Lo de “ser cultos para ser libres” lo venimos escuchando desde que se inventó el hilo negro. Una frase perfecta, como casi todas las que dejó el Apóstol. La sentencia amalgama en el crisol de la oratoria sus principios morales y éticos, y el espíritu emancipador de su tiempo. Parece clara, tan clara como el parabrisas de un Porsche recién salido de la fábrica. Sin embargo, su aplicación en la práctica, en el vapor de la vida cotidiana, no es “coser y cantar”.

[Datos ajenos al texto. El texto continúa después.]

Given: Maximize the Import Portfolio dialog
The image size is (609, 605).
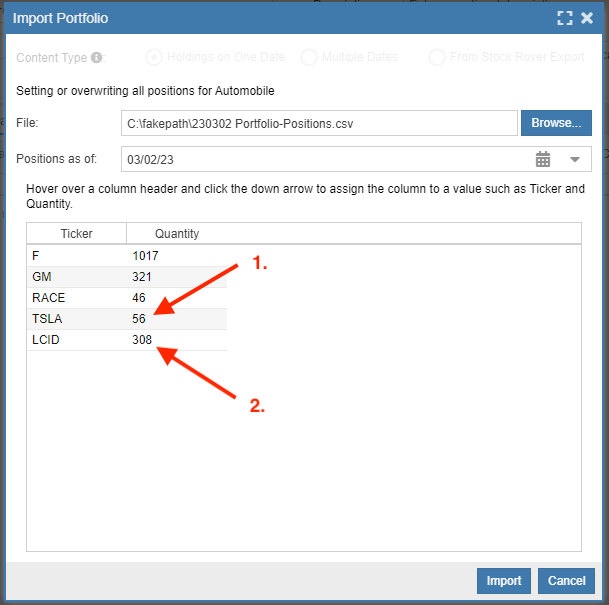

Sucede que la cultura no garantiza una vida plena, esa que se vive sin las ataduras del espíritu. Ser cultos condiciona el modo en que percibimos la realidad. Y esta, por lo general, es bastante rústica. Una noche, en una de aquellas fiestas míticas en la casa de Mayito —cuando la exposición de los refrigeradores— escuché a uno de los chapistas disertar con una autoridad tremenda sobre un jamón serrano que escondían debajo de una mesa. Decía que aquella suela de zapato era para idiotas, que no se podía meter dentro de un pan como sí se podía con cualquier jamón de andar por casa. Que la mortadella de la bodega, aquel tubo infame donde se posaban todas las moscas de la tierra, sabía mejor, que se podía cortar fácilmente y mataba todas las hambres. Que en su vida cambiaría un tubo de mortadella por un serrano.

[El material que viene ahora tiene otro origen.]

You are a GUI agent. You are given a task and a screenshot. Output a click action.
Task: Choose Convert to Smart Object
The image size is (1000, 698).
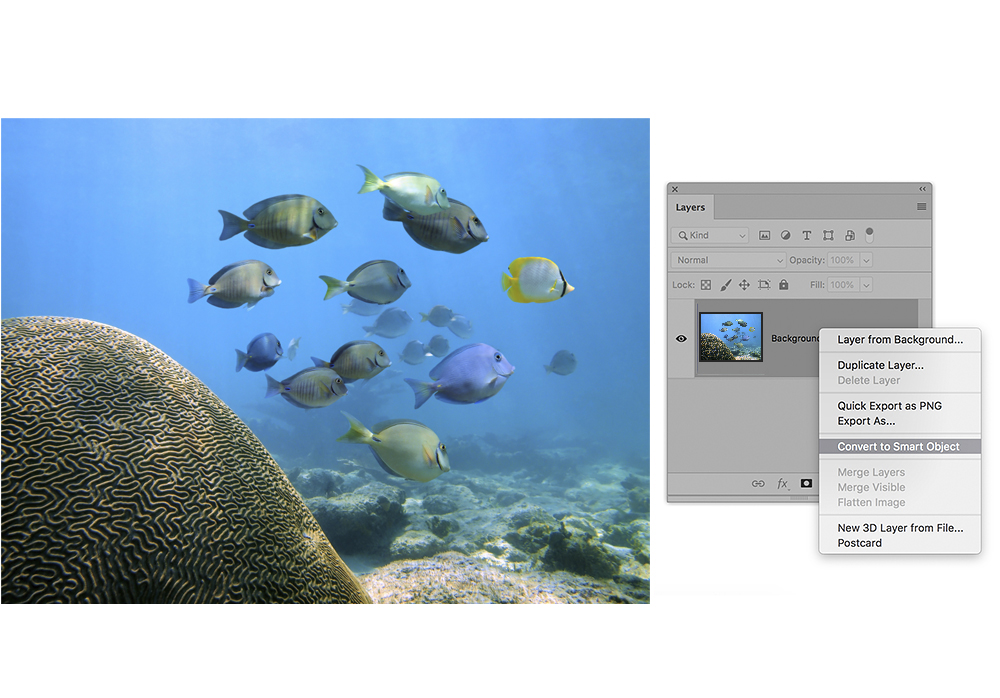click(898, 447)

Bueno, mi módico repertorio cultural tiende a descalificar la comparación. Aquel obrero era un inocente de los que no saben distinguir un zorro de un oso. Pero es cierto que su paladar disfrutaba realmente de la mortadella. Tampoco sabía que el serrano se cortaba en lonjas muy finas, demasiado finas para su glotonería. Y relacionaba el goce con la ausencia de hambre. Priorizaba la cantidad sobre la calidad. Posiblemente ignoraba que el jamón de calidad es para degustar, no para saciar el hambre. Para el hambre es mejor el pan con cosas o pizzas baratas.
¿Cómo se puede entonces ser libre si no hay otra que enfrentar este infame paquete de fideos? Parece veneno para ratas. El envoltorio lo dice todo y nada a la vez. Supongo que sea una mala fotografía, porque el color es deprimente. El aspecto del producto es lúgubre, sombrío. Si Lovecraft quisiera describir un puñado de gusanos agitándose en los pulmones de un moribundo tomaría esta imagen como referencia.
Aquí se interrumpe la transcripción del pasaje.